The result of the location information determination can even be enhanced in accuracy and amount by applying the subject- matter of the dependent claims.

The Invention further provides a computer based method for providing Web search results with localized relevance, wherein the search results are ranked according to location relevance, e.g. minimal geographic distance to a user. This method employs an expert system implementing a heuristic function. This method is advantageous, since it allows processing of geographic location information in a multitude of formats like geographic positions or areas, exact building addresses, fragmented addresses, suburbs, regions and the like. It is also advantageous, since it allows the combined usage of exact and vague location information, which can be adequately taken into consideration by the expert system. The ranking of the search results can even be improved by applying the subject-matter of the dependent claims.

Further features and advantages of the invention become obvious from the description of an embodiment and the figure.

The Figure shows a schematic diagram of components of an information analysis device as well as a flow chart of the methods according to the invention.

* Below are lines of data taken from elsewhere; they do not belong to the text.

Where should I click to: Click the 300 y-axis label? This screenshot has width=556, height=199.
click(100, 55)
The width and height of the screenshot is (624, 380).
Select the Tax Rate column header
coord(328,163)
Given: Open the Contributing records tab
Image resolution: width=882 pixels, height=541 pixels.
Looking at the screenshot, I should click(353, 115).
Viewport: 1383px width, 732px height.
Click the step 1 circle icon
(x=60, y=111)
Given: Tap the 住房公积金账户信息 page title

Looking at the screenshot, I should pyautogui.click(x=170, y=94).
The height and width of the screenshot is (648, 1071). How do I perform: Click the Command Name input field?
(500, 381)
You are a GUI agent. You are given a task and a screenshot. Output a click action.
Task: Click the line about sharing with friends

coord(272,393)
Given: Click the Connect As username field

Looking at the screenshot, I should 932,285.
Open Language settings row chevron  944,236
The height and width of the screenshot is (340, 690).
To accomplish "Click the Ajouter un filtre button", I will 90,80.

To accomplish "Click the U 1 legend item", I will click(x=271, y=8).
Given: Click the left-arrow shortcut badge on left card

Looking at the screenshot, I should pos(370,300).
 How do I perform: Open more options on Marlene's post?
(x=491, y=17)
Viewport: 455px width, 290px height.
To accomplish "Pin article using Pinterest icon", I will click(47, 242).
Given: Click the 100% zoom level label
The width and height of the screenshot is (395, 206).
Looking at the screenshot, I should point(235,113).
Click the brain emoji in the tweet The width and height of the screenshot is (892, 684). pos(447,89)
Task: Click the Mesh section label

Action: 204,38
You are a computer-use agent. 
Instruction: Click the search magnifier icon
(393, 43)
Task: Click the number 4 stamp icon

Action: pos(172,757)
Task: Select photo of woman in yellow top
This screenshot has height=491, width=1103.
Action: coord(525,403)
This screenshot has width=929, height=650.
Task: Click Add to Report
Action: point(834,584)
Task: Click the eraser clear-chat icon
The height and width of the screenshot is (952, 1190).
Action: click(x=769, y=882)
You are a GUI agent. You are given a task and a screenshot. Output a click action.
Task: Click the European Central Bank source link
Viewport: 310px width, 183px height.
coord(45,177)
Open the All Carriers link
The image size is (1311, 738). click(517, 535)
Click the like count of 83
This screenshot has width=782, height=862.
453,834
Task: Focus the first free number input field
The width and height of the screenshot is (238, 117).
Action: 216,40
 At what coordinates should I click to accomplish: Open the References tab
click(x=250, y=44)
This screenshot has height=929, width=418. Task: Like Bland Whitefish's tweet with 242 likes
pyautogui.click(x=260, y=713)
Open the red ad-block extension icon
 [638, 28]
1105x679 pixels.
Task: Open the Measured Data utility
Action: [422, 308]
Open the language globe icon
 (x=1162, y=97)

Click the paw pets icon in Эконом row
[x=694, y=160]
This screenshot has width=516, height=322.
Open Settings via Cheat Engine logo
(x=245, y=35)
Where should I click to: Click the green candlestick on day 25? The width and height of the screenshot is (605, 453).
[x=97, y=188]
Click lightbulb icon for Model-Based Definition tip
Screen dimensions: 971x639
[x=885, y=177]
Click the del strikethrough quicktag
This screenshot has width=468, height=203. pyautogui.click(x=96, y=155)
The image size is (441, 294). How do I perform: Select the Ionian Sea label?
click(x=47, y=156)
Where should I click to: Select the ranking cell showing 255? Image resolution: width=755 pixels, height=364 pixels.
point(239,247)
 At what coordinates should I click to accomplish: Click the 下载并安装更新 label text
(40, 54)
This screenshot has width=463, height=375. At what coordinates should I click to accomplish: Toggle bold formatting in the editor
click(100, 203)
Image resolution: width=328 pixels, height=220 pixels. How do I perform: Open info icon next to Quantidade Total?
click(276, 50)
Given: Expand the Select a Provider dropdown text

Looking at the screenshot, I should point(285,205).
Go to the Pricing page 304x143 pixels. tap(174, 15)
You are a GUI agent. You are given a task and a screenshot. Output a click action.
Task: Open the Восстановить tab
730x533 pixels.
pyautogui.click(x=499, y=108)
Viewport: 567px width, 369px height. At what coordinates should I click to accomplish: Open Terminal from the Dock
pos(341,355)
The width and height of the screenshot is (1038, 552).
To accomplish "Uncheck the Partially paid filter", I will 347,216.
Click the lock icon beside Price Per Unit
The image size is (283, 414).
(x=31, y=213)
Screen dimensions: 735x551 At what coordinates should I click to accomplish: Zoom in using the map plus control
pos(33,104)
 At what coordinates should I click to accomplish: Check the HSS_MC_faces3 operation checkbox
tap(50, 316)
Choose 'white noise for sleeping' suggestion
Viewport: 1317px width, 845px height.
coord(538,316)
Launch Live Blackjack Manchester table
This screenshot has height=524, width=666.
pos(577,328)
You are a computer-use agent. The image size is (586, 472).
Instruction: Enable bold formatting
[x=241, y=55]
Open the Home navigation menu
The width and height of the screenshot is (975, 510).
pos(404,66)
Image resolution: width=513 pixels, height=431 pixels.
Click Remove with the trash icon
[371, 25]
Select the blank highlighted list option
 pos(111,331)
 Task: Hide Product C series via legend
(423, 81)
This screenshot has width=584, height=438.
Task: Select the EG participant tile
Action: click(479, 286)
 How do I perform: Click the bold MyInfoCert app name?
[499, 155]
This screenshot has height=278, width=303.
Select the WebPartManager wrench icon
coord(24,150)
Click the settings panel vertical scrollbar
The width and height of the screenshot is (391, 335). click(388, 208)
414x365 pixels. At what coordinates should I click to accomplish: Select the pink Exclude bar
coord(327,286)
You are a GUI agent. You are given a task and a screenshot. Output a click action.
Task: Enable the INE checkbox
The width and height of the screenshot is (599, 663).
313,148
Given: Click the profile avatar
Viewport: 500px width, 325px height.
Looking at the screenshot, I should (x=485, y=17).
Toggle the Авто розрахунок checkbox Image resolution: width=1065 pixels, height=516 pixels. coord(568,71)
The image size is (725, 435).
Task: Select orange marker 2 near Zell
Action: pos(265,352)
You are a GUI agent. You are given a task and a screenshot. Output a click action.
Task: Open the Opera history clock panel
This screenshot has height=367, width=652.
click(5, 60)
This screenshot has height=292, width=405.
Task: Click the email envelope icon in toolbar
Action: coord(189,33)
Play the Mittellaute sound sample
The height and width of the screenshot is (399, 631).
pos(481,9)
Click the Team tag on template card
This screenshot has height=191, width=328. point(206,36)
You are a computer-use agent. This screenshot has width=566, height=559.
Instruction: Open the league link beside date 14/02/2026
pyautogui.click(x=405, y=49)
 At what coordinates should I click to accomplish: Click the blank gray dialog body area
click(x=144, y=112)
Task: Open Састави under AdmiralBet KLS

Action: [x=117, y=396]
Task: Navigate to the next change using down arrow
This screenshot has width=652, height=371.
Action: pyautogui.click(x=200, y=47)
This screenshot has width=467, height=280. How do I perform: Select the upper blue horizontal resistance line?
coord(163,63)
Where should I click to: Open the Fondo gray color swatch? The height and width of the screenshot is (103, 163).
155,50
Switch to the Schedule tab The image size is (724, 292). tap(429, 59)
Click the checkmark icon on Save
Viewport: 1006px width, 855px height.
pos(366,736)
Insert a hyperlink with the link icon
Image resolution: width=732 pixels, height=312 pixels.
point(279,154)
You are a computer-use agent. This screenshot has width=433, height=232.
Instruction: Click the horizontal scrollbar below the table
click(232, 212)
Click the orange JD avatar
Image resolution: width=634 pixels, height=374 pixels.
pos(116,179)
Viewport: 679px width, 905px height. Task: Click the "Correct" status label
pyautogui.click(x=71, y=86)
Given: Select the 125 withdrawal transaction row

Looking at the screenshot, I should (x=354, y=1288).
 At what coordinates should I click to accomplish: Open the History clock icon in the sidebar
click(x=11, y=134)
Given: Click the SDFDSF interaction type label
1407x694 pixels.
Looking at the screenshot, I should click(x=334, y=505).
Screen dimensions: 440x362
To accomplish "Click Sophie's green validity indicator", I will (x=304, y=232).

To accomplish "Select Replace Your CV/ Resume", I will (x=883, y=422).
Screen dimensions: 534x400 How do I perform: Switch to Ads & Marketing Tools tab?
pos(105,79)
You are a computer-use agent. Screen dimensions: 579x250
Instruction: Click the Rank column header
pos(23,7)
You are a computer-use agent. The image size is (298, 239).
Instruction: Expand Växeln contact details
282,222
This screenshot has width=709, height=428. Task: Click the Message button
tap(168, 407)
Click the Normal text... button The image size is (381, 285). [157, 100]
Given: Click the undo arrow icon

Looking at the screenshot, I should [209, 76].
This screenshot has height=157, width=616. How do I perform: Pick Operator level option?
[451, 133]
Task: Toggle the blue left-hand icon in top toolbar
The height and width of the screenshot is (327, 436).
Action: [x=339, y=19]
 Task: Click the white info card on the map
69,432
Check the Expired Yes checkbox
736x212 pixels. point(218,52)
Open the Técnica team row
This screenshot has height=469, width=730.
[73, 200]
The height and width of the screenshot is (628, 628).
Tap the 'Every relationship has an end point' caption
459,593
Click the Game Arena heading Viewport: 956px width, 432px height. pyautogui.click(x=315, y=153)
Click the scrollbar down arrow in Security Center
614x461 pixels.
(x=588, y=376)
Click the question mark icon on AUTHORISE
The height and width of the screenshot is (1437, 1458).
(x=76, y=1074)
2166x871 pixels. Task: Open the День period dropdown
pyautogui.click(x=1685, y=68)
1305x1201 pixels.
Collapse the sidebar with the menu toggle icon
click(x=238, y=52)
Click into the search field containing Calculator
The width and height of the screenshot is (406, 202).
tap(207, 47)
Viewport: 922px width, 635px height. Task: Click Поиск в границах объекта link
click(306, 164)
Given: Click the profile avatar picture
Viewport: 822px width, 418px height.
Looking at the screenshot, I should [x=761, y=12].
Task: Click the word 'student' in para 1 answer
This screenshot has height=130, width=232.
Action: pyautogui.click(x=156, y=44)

An information analysis device according to an embodiment of the invention comprises one or more data processing devices which are connected to the Internet. On these devices, a program called Crawler C is installed. Via the Internet, the Crawler C has access to Web pages Pi constituting the WWW. The Crawler C is designed to collect the information of all Web pages Pi to be made available to a user of the information analysis device. The Crawler C thus collects a large set of Web pages Pi and preprocesses the Web pages in that structural page information like HTML tags are removed and the Web pages are grouped according to their content language.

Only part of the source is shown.